Brendan Cox, whose wife, Labour MP Jo Cox was murdered by a right-wing extremist who shouted “Britain First,” said to Trump through Twitter: “You have a mass shooting every single day in your country, your murder rate is many times that of the UK, your healthcare system is a disgrace, you can’t pass anything through a congress that you control. I would focus on that.”

London Mayor Sadiq Khan said: “It beggars belief that the president of our closest ally doesn't see that his support of this extremist group actively undermines the values of tolerance and diversity that makes Britain so great. After this latest incident, it is increasingly clear that any official visit at all from President Trump to Britain would not be welcomed."

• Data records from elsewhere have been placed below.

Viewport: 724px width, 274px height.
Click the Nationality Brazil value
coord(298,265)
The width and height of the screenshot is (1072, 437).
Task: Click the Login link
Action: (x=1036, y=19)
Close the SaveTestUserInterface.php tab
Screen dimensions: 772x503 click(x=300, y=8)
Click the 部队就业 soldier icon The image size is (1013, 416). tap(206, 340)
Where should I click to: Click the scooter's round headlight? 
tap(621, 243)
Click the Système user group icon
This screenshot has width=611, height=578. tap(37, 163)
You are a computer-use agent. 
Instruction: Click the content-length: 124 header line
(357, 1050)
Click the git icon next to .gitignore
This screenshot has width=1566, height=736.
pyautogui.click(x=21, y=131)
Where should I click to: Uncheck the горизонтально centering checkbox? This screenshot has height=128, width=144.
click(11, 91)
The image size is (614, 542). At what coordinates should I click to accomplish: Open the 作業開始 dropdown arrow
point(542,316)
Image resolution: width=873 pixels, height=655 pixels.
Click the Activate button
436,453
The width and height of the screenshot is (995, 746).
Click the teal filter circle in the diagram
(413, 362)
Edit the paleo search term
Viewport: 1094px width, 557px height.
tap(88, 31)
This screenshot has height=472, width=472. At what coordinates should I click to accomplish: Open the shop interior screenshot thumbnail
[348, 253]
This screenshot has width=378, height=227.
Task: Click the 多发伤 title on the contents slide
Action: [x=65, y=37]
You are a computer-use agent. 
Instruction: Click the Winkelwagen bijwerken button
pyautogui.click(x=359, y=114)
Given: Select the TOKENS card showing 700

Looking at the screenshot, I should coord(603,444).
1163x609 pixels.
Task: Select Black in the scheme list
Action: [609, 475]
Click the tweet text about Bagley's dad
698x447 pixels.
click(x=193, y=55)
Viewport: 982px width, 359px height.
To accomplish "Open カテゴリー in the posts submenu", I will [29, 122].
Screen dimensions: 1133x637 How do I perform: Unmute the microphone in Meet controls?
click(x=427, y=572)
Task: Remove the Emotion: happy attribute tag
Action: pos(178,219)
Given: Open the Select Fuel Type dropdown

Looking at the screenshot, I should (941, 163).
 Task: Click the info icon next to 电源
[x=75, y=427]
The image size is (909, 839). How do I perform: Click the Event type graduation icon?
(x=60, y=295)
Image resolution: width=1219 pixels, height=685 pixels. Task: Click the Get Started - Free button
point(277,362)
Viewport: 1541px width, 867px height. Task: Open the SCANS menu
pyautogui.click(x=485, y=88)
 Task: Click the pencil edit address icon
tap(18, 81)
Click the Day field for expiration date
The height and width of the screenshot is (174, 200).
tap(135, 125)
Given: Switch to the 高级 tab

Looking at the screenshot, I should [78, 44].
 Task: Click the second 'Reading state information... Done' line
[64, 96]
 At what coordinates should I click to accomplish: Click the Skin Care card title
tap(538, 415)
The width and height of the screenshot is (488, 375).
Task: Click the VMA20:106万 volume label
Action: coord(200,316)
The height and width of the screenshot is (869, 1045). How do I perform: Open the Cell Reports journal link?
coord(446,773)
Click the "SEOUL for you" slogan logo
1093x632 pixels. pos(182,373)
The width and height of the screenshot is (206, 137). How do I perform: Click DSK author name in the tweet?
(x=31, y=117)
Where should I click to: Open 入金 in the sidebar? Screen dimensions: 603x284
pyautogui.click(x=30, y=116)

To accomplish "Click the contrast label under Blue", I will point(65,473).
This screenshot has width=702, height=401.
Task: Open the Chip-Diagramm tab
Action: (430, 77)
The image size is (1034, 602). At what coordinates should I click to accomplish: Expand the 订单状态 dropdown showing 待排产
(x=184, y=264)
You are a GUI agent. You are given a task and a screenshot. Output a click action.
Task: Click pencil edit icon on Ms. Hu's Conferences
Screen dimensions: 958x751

MPs in the UK have urged the government to cancel Trump’s invitation to visit the UK during debates at the House of Commons today.  The home secretary, Amber Rudd, criticised Trump’s decision to share Britain First’s propaganda, but said that ministers should have in mind the “bigger picture” of the UK’s close relationship with the US.

But, there were accusations against Trump by the most unusual figures. After our shocking discovery that Jacob Rees-Mogg isn’t that bad after all, now former Ukip leader has decided to surprise us. Following the heroic position of uber-Conservative Jacob Rees-Mogg this week, who argued about the right of MPs to vote on the Brexit bill, Nigel Farage, known extremist and Brexiteer, and most importantly an idoliser of Trump, has spoken with wisdom. He said: “I do think these videos are very bad taste and he showed poor judgment. Of that I have no doubt at all.” He also criticised the White House’s defence: “I think that was a mistake. There are times when perhaps it’s better to put your hands up and say: ‘I got this wrong’ and frankly try to move on.” Life is full of surprises, after all.

There weren’t any surprises from Boris Johnson though. His “rambunctious,” defence of Trump, was in stark contrast to other MPs who were angry with Trump and argued he should not be welcomed in the UK. BoJo was shocking when he praised Trump’s communication “skills”: “I think you’ve got to realise that the American president is just one of the huge, great global brands, and he is penetrating corners of the global consciousness that I think few other presidents have ever done. So his method of tweeting earlier in the morning, no matter how rambunctious those tweets may be, they are communicating with people. And, yes, a lot of people don’t like it. But a lot of people relate to it. And in an age when people have been turned off politics, it is more direct and it’s more communicative than a lot of previous presidents have managed.” 

May raised the issue in a speech today in the Middle East, where she said that Britain First is a “hateful organisation” and that retweeting it “is wrong.” However, she said she wants the UK-US relationship to continue and Trump’s invitation to visit has been accepted, adding: “We have yet to set a date.” Perhaps, that might be in the long future, since, at the moment, any visit from the Donald will trigger protests in the UK. The Guardian jokingly reported that if anyone was waiting from May a Love Actually moment, they would have been disappointed.